Blue Cross always had a policy of not revealing anything important to its subscriber groups and was able to parlay this policy for years by its close relationship with the New York State Department of Insurance. Instead of that department operating to protect the public, it often took a posture defending Blue Cross. When Blue Cross applied its rate structure based on the prior period’s experience (usually one year) it disclosed aggregate data and only to the extent its marketing and reimbursement departments felt relevant. Subscriber groups were left with little information to review and negotiate better rates. Even group consultants approved by Blue Cross were given little additional data and more often than not converted to promulgating and supporting the Blue’s position.
But what was not covered by CCAHS or anyone else to this date is that even with full disclosure consumers as a group and as individuals could not use most of that data now disclosed to make informed and effective decisions about their wellness, health and medical care. There are many reasons why this is true but denied. The definitions of quality, necessity, and even what is a legitimate cost (vs. expense) still do not exist with uniform acceptance. Yet, even with a clear and agreed to definition there are many variables that negate having the data. First there is too much data; most not relevant, accurate or timely. An example is the person experiencing the symptoms of a severe heart attack. Does that person or delegate have time to identify the highest quality, most effective and safest hospital, medical and ancillary care? Assuming time is not of the essence, would that data affect a decision to go to the nearest hospital as quickly as possible? And would that hospital, medical and ancillary staff be available? And would they be part of the insurer’s network? And what if the hospital is, the medical doctors are not and the ancillary providers are a hit or miss?
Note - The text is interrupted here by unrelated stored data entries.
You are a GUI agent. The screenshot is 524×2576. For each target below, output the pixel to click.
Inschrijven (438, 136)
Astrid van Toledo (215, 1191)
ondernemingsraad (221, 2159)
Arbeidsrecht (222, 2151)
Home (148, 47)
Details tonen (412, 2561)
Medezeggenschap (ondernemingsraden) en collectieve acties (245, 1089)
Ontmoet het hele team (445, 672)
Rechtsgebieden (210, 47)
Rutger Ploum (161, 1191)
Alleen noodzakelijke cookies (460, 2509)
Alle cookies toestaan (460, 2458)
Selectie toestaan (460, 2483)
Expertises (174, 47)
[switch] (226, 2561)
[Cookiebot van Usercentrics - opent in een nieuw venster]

Another issue is the accuracy of the data. There is rarely a hospital, medical center or group of medical doctors that report successes (however defined) and failures, errors, adverse reactions, price lists, etc. Or should any consumer assume that they all did which organization or agency would certify that the information is true and comparable to the data provided by others? The simple answer is that there is no answer. The complicated response is that each provider will state that it provides the best equipment, staff, and diagnostic services bar none. To bolster these claims a plethora of people, all patients, will attest that they have received the best care available anywhere even thought these (mostly) actors have no idea if they did or didn’t. While this is effective advertising for cancer centers and hospitals, no one comes back after death to recant their adoration and faith in the care they thought was the best.
The focus of the CCAHS was elsewhere; dealing with important and critical issues as they presented themselves in the 1970’s. As CCAHS could often project changes in costs and expenses during future years, it could not anticipate the complete impact of rapid privatization.